[Aim of the task]:
Please return every line below that contains the string "agent".

[Extracted data]:
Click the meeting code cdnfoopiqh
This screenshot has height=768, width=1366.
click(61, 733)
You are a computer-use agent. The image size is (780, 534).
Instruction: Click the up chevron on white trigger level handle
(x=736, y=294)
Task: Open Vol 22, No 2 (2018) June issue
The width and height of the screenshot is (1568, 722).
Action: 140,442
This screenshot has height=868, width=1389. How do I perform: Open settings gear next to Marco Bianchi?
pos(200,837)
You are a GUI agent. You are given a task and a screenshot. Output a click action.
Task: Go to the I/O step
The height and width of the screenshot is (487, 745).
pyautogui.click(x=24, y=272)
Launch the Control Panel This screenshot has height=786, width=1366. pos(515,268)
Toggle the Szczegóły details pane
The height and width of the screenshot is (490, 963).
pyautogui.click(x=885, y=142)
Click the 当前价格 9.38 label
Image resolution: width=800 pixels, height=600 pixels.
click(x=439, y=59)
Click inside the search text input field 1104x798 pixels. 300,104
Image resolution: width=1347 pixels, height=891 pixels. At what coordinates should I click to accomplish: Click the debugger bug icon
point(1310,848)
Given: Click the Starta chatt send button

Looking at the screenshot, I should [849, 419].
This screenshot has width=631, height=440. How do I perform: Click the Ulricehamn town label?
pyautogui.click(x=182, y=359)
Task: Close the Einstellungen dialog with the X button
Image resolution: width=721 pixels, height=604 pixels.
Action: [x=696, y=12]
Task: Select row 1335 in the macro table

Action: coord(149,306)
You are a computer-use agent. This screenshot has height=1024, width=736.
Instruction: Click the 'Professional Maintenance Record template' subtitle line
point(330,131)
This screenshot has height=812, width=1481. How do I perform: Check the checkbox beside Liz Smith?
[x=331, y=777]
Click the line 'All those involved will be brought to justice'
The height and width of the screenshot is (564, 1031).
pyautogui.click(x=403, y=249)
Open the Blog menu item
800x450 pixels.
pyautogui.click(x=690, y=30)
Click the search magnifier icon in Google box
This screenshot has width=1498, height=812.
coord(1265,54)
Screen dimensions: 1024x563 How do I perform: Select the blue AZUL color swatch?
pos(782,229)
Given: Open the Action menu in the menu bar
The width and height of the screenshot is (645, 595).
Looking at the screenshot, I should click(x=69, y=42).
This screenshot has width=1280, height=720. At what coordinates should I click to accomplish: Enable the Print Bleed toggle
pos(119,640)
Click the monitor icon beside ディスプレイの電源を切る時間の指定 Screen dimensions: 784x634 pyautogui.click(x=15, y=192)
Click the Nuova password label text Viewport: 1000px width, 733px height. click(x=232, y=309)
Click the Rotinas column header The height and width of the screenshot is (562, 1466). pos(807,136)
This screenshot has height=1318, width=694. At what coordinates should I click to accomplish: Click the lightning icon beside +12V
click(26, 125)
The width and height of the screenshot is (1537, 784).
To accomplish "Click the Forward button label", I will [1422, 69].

[Solution]:
You are a computer-use agent. The image size is (780, 534).
You are a GUI agent. You are given a task and a screenshot. Output a click action.
You are a computer-use agent. This screenshot has height=1024, width=736.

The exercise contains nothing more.